§ The data
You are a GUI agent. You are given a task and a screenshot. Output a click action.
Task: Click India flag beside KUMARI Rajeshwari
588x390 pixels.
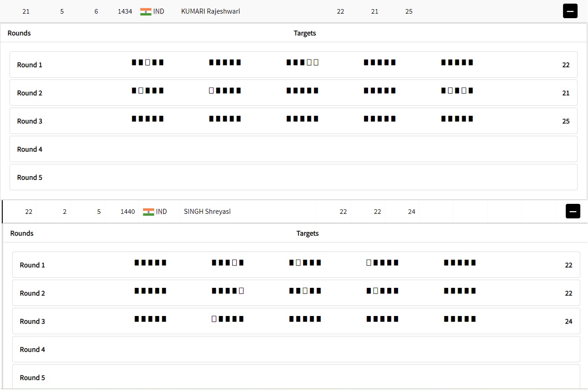pyautogui.click(x=145, y=11)
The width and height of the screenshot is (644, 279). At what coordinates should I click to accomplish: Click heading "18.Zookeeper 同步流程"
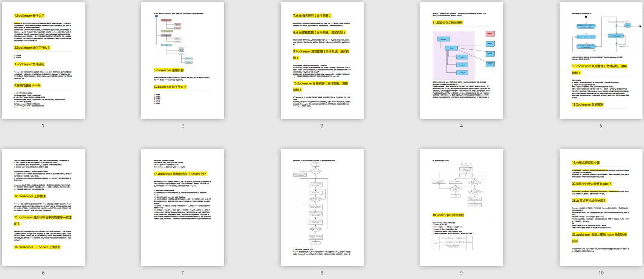pyautogui.click(x=448, y=215)
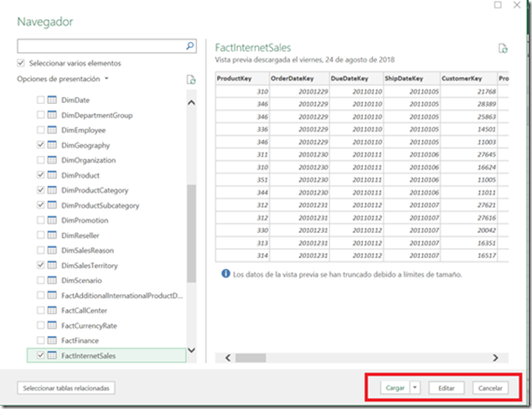Click the info icon in truncated data message
This screenshot has height=409, width=532.
click(x=225, y=274)
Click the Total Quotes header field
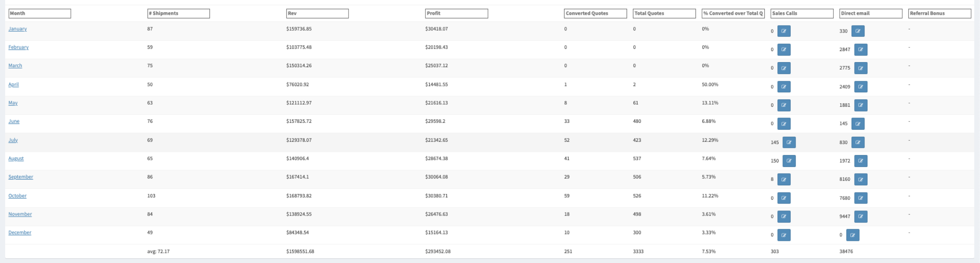 tap(664, 13)
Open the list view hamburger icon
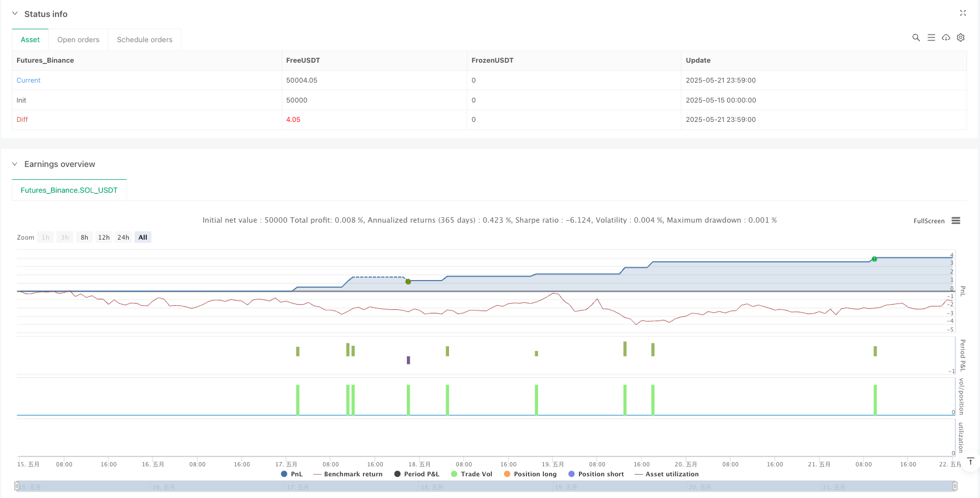 coord(931,37)
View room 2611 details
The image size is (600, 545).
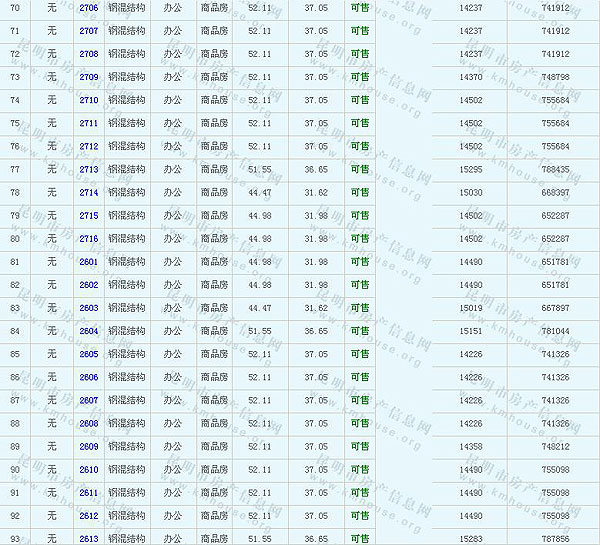pyautogui.click(x=89, y=493)
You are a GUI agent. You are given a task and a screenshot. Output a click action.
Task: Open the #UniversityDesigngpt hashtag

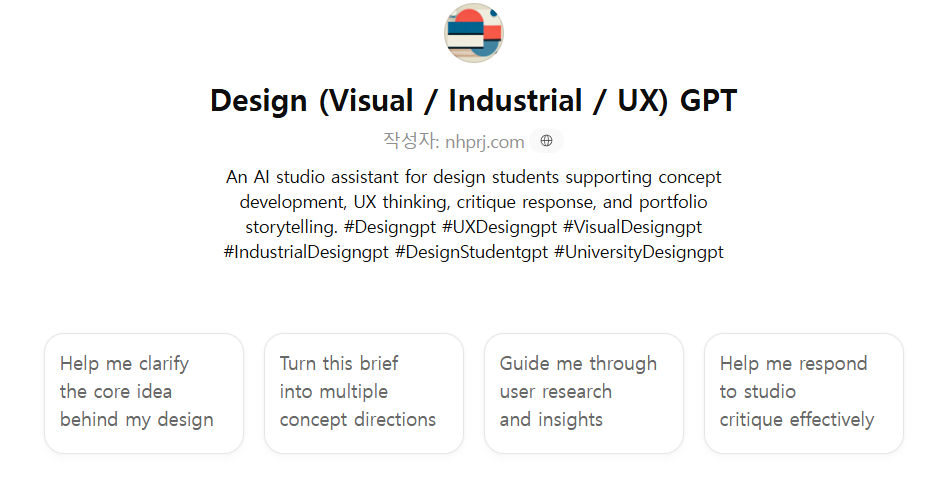coord(638,252)
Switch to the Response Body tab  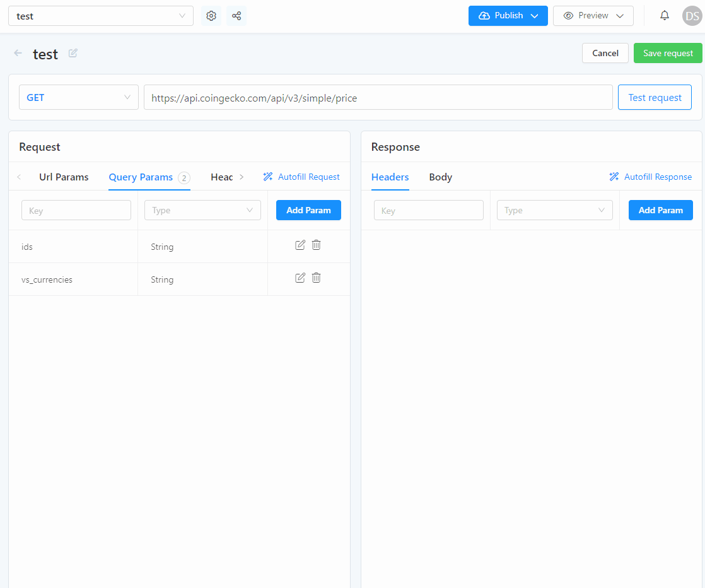pos(440,177)
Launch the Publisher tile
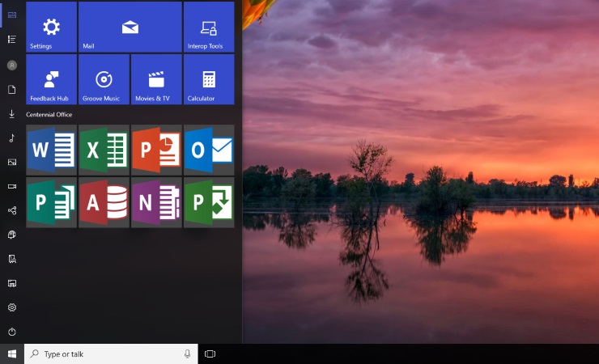 coord(51,202)
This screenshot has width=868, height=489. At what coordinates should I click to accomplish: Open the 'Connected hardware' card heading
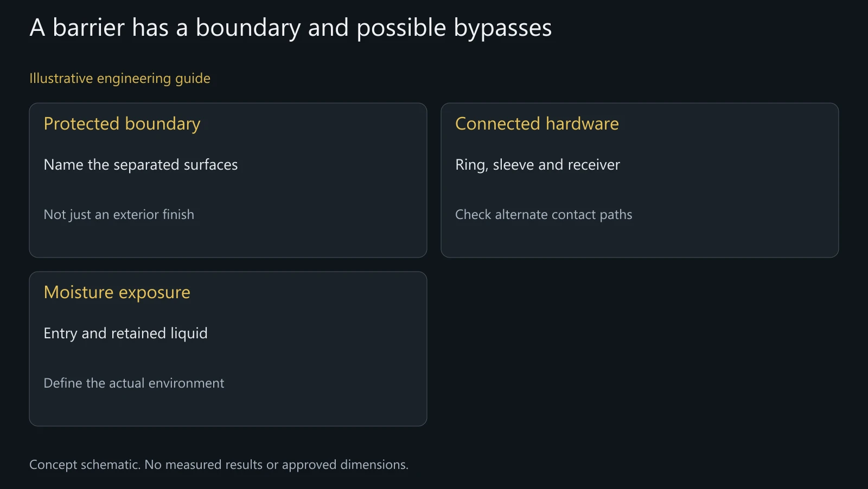(537, 124)
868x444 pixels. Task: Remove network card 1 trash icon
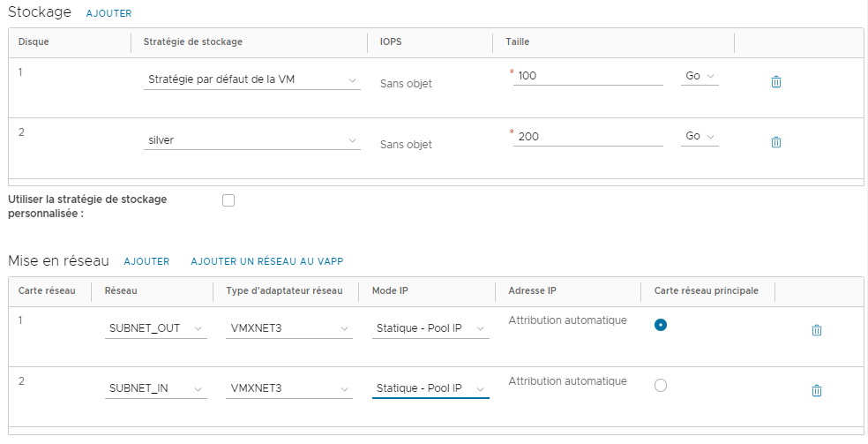pyautogui.click(x=817, y=330)
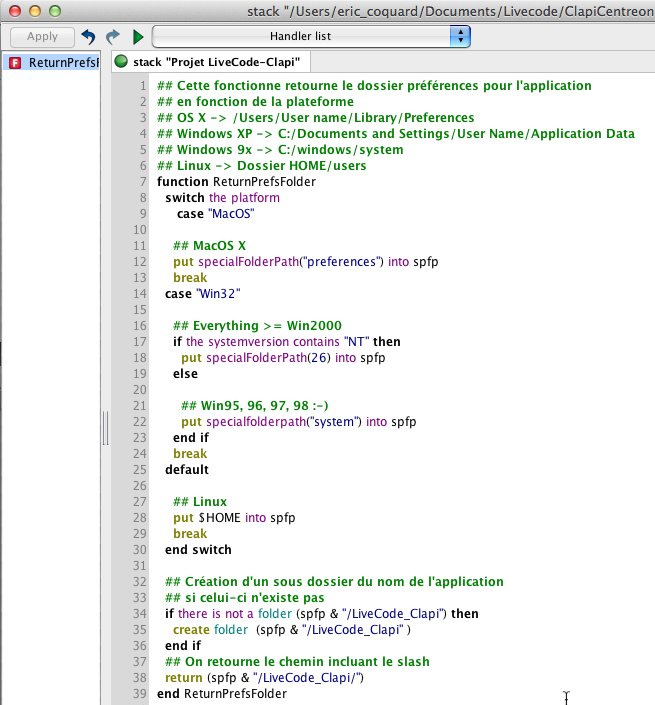Click the green status indicator in the tab

coord(121,61)
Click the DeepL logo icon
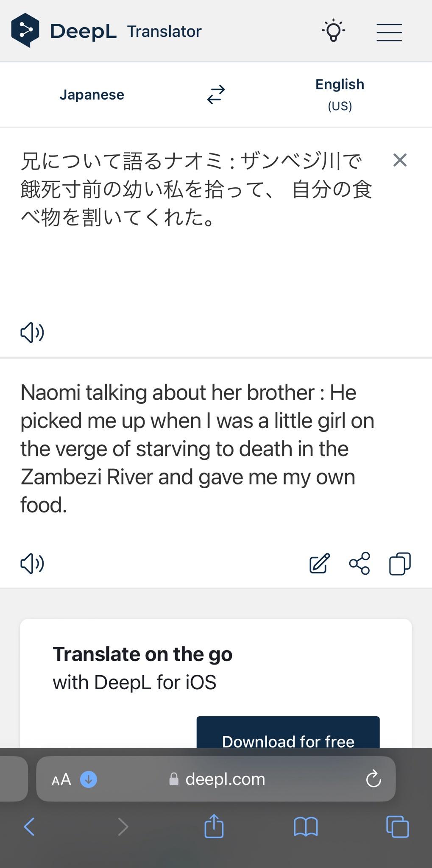The height and width of the screenshot is (868, 432). (x=25, y=31)
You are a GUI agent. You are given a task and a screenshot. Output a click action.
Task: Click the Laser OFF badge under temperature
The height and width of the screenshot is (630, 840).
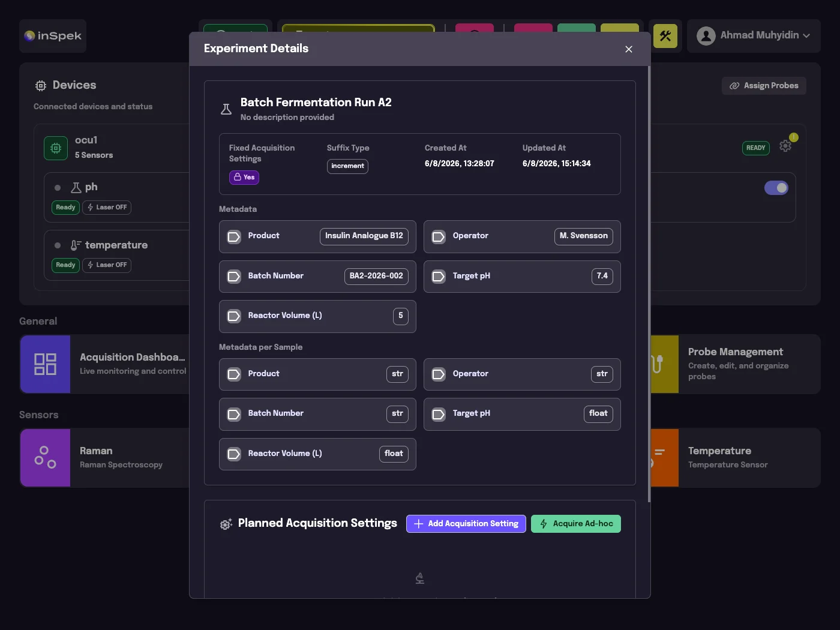[107, 265]
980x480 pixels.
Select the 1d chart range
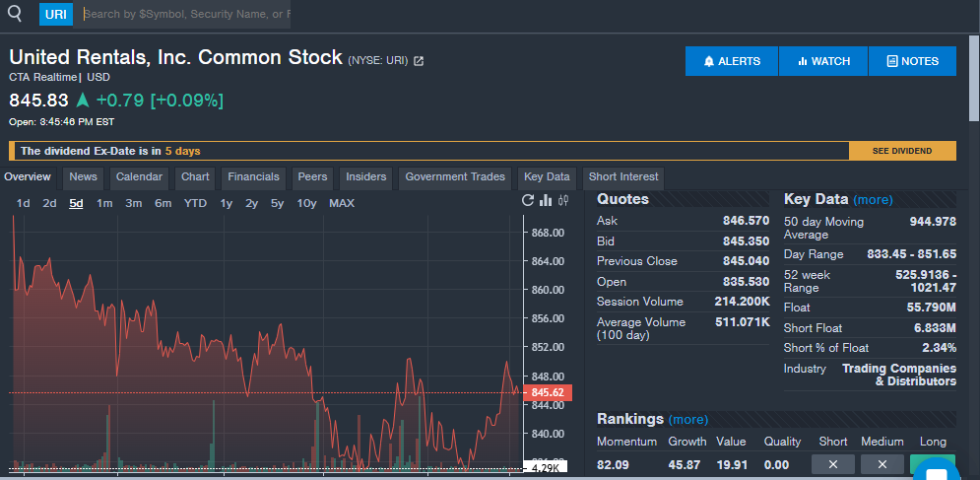[x=24, y=203]
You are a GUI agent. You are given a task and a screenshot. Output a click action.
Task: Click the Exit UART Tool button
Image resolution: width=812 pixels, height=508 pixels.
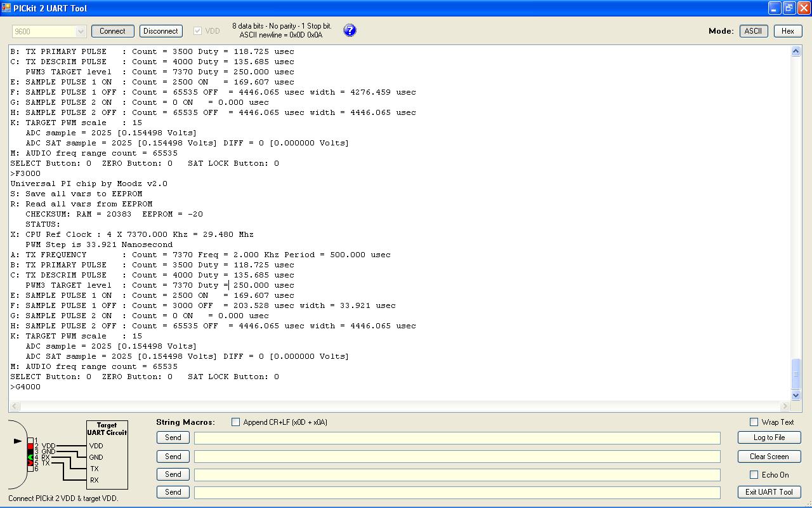tap(769, 492)
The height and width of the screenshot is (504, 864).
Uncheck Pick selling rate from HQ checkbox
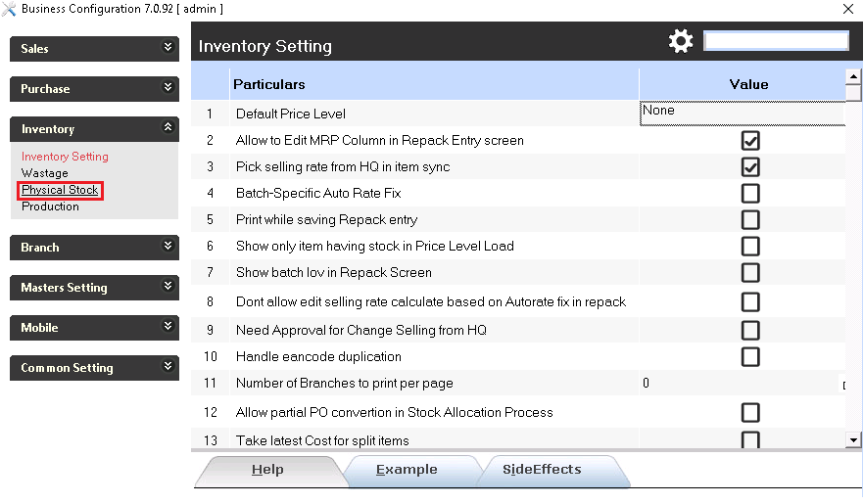tap(750, 167)
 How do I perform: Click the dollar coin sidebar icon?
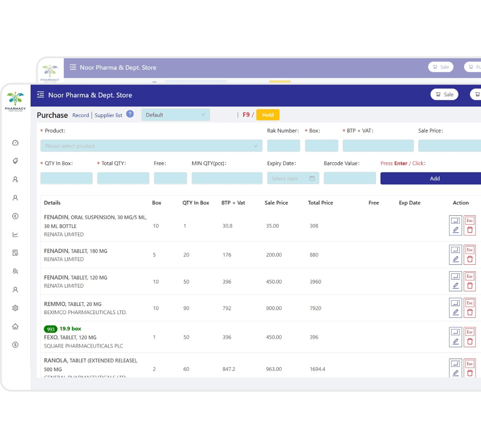pos(15,345)
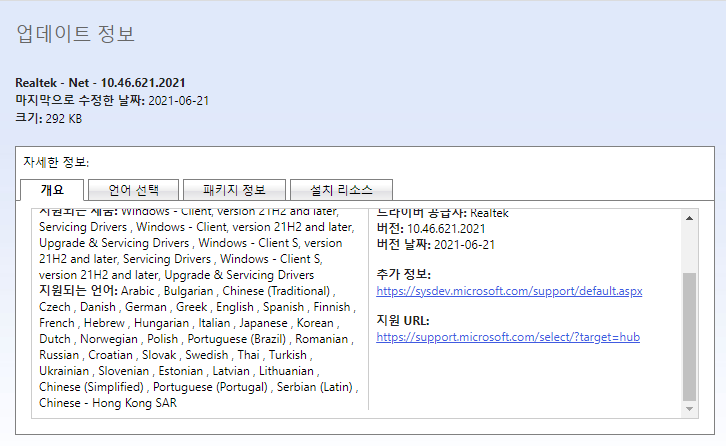Click the vertical scrollbar thumb
The image size is (726, 446).
coord(689,335)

§ Your instructions
For this exercise, output only the lines from the one bearing "980x480 pixels." to the end of the material above, exactly as written, with pictures left out.

§ Your solution
980x480 pixels.
Select the 1d chart range
[x=24, y=203]
You are a GUI agent. You are given a task and a screenshot. Output a click action.
Task: Click the Exit UART Tool button
Image resolution: width=812 pixels, height=508 pixels.
tap(769, 492)
The height and width of the screenshot is (504, 864).
Uncheck Pick selling rate from HQ checkbox
tap(750, 167)
 How do I perform: Click the dollar coin sidebar icon?
pos(15,345)
Click the vertical scrollbar thumb
The image size is (726, 446).
coord(689,335)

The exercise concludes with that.